I want to go on, but there is simply too much and not enough space. Bottom line: read it. Here’s what I take away from this book:
1) Dr. Heiser makes clear in the beginning that the things he writes about are hard for us to understand. We have been conditioned by 2000 years of philosophy (see: rationalism), creeds, catechisms, and Church history. He is seeking to understand the text in a way that an ancient Hebrew Israelite would have understood things. Which is interesting.
2) Even if you don’t believe in everything he says, there is still an element of spiritual warfare that is beyond our comprehension. I think this book gives you an interesting look at some of the possibilities, but I also think we get bogged down in our rationalistic tendencies. The Apostle Paul understood that we battle not “flesh and blood” but literal spiritual warfare everyday that we are not even aware about. This book gives you a greater awareness of this.
3) Dr. Heiser is really. REALLY smart. I am still refraining from stating whether I’ve accepted his theory, but I will say this: this man has a passion for the scriptures and for trying to understand what they say. If he didn’t, he wouldn’t have spent 15 years writing this book. So, if you do pick this book up and read it, just understand that what I’ve written here can not even come close to the sense that he makes as far as his approach goes. He systematically works through the Bible and each individual issue with such clarity that it appeals to both the layman and the seminarian as well as the pastor. The things that lie in this book will challenge you and for that I am grateful for reading it.
4) Let’s not go name calling because you don’t understand a particular view.

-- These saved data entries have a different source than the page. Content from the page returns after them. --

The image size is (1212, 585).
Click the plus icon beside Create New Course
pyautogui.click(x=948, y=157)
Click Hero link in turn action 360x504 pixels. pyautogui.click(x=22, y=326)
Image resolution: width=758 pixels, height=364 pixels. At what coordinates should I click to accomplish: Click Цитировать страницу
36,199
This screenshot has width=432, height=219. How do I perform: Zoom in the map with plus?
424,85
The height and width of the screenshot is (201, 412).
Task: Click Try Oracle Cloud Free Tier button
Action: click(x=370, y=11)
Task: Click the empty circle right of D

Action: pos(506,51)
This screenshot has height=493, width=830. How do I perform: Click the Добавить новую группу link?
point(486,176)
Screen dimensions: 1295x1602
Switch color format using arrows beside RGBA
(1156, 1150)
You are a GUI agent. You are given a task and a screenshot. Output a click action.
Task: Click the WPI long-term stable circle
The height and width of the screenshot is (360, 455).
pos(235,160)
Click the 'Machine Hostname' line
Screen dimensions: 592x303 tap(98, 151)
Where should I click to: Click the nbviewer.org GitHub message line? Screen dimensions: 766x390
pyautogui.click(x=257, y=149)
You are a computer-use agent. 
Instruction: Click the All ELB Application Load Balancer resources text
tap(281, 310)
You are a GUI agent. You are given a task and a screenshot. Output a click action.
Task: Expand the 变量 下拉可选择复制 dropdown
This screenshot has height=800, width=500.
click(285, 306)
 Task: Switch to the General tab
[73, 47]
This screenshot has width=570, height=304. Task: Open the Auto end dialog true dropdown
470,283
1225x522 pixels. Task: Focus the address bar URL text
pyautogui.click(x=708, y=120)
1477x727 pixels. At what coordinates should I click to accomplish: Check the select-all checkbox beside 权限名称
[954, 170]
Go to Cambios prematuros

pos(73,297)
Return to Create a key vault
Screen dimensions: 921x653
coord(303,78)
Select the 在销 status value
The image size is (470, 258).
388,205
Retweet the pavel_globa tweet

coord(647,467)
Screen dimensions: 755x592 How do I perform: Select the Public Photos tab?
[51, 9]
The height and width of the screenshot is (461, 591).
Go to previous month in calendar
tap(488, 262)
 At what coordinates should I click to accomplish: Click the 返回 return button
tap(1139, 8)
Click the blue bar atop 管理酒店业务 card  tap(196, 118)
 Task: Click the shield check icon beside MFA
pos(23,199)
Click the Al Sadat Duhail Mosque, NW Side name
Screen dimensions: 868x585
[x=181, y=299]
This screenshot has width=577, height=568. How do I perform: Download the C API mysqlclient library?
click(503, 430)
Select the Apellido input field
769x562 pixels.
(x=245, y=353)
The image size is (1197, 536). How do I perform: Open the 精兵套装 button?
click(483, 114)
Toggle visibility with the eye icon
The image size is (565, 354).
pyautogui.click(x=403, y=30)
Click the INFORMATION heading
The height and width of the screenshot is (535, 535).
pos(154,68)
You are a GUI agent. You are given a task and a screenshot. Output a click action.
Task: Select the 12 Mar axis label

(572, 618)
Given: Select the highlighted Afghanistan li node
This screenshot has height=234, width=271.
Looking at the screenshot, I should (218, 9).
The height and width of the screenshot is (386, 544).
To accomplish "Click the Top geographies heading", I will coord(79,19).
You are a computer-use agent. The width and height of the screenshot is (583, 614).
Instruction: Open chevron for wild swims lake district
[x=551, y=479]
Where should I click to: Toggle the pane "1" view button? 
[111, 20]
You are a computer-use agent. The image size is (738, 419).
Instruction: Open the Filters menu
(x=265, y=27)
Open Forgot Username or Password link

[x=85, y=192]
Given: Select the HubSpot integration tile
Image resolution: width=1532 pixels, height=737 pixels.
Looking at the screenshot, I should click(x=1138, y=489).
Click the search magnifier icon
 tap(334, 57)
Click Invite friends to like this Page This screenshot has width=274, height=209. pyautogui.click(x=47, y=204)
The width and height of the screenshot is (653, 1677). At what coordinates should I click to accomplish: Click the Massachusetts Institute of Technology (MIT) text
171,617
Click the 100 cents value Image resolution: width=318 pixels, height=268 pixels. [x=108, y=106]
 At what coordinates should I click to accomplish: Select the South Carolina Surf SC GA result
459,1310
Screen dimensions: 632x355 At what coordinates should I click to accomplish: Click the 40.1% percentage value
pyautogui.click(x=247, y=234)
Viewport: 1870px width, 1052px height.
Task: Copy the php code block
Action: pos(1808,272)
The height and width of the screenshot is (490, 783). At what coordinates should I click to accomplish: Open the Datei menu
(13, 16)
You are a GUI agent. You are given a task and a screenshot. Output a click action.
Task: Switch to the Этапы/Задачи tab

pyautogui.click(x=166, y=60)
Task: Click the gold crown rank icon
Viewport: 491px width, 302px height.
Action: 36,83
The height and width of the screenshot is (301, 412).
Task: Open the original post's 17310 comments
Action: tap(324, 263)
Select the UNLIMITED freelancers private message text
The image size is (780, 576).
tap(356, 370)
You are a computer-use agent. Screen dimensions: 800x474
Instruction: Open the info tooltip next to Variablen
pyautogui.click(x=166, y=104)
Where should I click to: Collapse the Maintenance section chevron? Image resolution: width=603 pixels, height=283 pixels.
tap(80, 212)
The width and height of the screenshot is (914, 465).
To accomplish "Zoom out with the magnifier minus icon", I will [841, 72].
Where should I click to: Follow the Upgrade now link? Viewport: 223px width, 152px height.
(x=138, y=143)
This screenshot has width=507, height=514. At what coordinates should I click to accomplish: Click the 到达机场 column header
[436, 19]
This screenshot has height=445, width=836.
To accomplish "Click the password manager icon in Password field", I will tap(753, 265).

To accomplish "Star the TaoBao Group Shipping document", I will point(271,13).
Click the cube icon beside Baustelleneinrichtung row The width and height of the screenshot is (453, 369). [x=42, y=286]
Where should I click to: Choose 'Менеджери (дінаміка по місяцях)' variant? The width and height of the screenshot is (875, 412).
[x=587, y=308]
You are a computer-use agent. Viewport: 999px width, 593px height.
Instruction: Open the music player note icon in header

As much as I cringe to write this, I give Darrell Bock some credit for schooling me. He said, “Am I nervous simply because this is saying something different than what I have heard and is that fear justified given the biblical evidence the writer presents?” In recent days, I’ve had a lot of discussions with folks about this book because I want to hear their insight. Unfortunately, what has happened is a mesh of calling me a heretic or looking at me like I’m crazy. Some of Dr. Heiser’s conclusions still make me uncomfortable but I think it’s an interesting topic to discuss. I’ve already encouraged you to read it if you have questions. Let’s not go around throwing out the H-word when you have a preliminary understanding of what is being presented.
I have a passion for the truth. I think that’s part of why this book was so unsettling for me. I suppose I wanted to take everything he said as truth, but I know that in this day and age, that simply cannot be. Which is why I’ve asked men, whom I have come to trust on these matters, to give me their opinions. And I will continue to wrestle with this issue.